> _Your goal_: Make an exact transcription of the data below.
*** Given entries ***
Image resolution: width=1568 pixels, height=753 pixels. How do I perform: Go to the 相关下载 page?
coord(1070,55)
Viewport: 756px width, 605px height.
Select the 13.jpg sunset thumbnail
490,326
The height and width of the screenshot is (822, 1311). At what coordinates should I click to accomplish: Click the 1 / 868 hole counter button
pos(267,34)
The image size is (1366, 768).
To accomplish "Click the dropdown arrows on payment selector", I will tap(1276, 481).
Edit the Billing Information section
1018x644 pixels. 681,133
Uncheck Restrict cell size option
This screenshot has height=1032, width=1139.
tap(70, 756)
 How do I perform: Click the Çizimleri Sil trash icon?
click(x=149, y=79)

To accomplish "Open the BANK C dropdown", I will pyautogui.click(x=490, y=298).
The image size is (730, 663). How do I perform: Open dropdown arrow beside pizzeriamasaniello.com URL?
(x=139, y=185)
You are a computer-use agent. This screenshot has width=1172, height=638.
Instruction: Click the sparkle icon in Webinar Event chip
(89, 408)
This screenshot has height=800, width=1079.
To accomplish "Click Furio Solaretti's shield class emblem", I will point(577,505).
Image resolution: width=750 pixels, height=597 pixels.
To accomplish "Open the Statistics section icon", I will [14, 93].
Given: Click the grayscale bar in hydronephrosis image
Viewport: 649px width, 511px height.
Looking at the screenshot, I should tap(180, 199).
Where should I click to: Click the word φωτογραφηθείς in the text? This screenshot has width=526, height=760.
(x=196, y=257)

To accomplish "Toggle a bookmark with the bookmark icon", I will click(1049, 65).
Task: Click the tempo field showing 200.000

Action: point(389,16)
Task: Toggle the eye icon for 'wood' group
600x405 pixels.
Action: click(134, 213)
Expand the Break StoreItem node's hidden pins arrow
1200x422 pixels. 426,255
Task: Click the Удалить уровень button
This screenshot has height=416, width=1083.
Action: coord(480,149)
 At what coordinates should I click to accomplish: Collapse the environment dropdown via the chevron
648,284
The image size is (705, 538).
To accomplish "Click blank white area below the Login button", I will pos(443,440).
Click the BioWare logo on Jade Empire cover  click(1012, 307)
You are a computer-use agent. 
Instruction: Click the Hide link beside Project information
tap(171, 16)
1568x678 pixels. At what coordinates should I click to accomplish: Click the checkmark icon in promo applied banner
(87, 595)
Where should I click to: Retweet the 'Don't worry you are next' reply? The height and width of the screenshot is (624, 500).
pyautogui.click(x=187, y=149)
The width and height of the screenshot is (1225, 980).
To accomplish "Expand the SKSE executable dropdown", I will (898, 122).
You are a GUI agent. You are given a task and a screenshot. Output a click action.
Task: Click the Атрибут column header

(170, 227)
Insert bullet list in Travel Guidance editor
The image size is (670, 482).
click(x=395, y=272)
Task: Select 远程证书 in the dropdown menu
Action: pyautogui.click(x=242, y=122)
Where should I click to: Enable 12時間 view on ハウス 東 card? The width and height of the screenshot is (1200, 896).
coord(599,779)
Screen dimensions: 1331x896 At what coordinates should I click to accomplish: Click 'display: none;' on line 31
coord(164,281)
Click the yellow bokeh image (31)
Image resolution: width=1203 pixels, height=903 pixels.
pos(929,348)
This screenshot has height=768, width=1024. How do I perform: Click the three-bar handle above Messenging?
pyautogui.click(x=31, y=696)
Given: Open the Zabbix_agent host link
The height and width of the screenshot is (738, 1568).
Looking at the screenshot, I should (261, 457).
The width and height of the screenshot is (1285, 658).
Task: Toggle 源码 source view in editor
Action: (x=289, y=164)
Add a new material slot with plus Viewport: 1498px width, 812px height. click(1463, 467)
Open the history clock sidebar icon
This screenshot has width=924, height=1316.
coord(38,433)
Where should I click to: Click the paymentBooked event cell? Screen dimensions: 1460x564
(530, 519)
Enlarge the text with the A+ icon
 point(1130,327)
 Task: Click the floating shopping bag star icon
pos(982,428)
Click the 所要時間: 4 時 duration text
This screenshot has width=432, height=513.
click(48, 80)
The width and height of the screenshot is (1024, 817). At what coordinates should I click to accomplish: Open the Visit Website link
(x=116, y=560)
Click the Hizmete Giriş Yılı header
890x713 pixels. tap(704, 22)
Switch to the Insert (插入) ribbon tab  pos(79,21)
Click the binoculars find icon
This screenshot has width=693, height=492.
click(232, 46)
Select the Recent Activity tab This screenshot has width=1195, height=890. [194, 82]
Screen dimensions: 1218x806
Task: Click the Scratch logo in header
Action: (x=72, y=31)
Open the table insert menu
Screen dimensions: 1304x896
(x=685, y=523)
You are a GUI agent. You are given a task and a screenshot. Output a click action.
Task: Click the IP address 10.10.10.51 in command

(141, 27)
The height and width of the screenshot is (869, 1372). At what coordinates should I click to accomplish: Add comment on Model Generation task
*** End of Given entries ***
> _Written answer_:
Image resolution: width=1568 pixels, height=753 pixels. How do I perform: Go to the 相关下载 page?
coord(1070,55)
Viewport: 756px width, 605px height.
Select the 13.jpg sunset thumbnail
490,326
The height and width of the screenshot is (822, 1311). At what coordinates should I click to accomplish: Click the 1 / 868 hole counter button
pos(267,34)
The image size is (1366, 768).
To accomplish "Click the dropdown arrows on payment selector", I will tap(1276, 481).
Edit the Billing Information section
1018x644 pixels. 681,133
Uncheck Restrict cell size option
This screenshot has height=1032, width=1139.
tap(70, 756)
 How do I perform: Click the Çizimleri Sil trash icon?
click(x=149, y=79)

To accomplish "Open the BANK C dropdown", I will pyautogui.click(x=490, y=298).
The image size is (730, 663). How do I perform: Open dropdown arrow beside pizzeriamasaniello.com URL?
(x=139, y=185)
You are a computer-use agent. This screenshot has width=1172, height=638.
Instruction: Click the sparkle icon in Webinar Event chip
(89, 408)
This screenshot has height=800, width=1079.
To accomplish "Click Furio Solaretti's shield class emblem", I will point(577,505).
Image resolution: width=750 pixels, height=597 pixels.
To accomplish "Open the Statistics section icon", I will [14, 93].
Given: Click the grayscale bar in hydronephrosis image
Viewport: 649px width, 511px height.
Looking at the screenshot, I should tap(180, 199).
Where should I click to: Click the word φωτογραφηθείς in the text? This screenshot has width=526, height=760.
(x=196, y=257)

To accomplish "Toggle a bookmark with the bookmark icon", I will click(1049, 65).
Task: Click the tempo field showing 200.000

Action: point(389,16)
Task: Toggle the eye icon for 'wood' group
600x405 pixels.
Action: click(134, 213)
Expand the Break StoreItem node's hidden pins arrow
1200x422 pixels. 426,255
Task: Click the Удалить уровень button
This screenshot has height=416, width=1083.
Action: coord(480,149)
 At what coordinates should I click to accomplish: Collapse the environment dropdown via the chevron
648,284
The image size is (705, 538).
To accomplish "Click blank white area below the Login button", I will pos(443,440).
Click the BioWare logo on Jade Empire cover  click(1012, 307)
You are a computer-use agent. 
Instruction: Click the Hide link beside Project information
tap(171, 16)
1568x678 pixels. At what coordinates should I click to accomplish: Click the checkmark icon in promo applied banner
(87, 595)
Where should I click to: Retweet the 'Don't worry you are next' reply? The height and width of the screenshot is (624, 500).
pyautogui.click(x=187, y=149)
The width and height of the screenshot is (1225, 980).
To accomplish "Expand the SKSE executable dropdown", I will (898, 122).
You are a GUI agent. You are given a task and a screenshot. Output a click action.
Task: Click the Атрибут column header

(170, 227)
Insert bullet list in Travel Guidance editor
The image size is (670, 482).
click(x=395, y=272)
Task: Select 远程证书 in the dropdown menu
Action: pyautogui.click(x=242, y=122)
Where should I click to: Enable 12時間 view on ハウス 東 card? The width and height of the screenshot is (1200, 896).
coord(599,779)
Screen dimensions: 1331x896 At what coordinates should I click to accomplish: Click 'display: none;' on line 31
coord(164,281)
Click the yellow bokeh image (31)
Image resolution: width=1203 pixels, height=903 pixels.
pos(929,348)
This screenshot has height=768, width=1024. How do I perform: Click the three-bar handle above Messenging?
pyautogui.click(x=31, y=696)
Given: Open the Zabbix_agent host link
The height and width of the screenshot is (738, 1568).
Looking at the screenshot, I should (261, 457).
The width and height of the screenshot is (1285, 658).
Task: Toggle 源码 source view in editor
Action: (x=289, y=164)
Add a new material slot with plus Viewport: 1498px width, 812px height. click(1463, 467)
Open the history clock sidebar icon
This screenshot has width=924, height=1316.
coord(38,433)
Where should I click to: Click the paymentBooked event cell? Screen dimensions: 1460x564
(530, 519)
Enlarge the text with the A+ icon
 point(1130,327)
 Task: Click the floating shopping bag star icon
pos(982,428)
Click the 所要時間: 4 時 duration text
This screenshot has width=432, height=513.
click(48, 80)
The width and height of the screenshot is (1024, 817). At what coordinates should I click to accomplish: Open the Visit Website link
(x=116, y=560)
Click the Hizmete Giriş Yılı header
890x713 pixels. tap(704, 22)
Switch to the Insert (插入) ribbon tab  pos(79,21)
Click the binoculars find icon
This screenshot has width=693, height=492.
click(232, 46)
Select the Recent Activity tab This screenshot has width=1195, height=890. [194, 82]
Screen dimensions: 1218x806
Task: Click the Scratch logo in header
Action: (x=72, y=31)
Open the table insert menu
Screen dimensions: 1304x896
(x=685, y=523)
You are a GUI agent. You are given a task and a screenshot. Output a click action.
Task: Click the IP address 10.10.10.51 in command

(141, 27)
The height and width of the screenshot is (869, 1372). At what coordinates should I click to accomplish: Add comment on Model Generation task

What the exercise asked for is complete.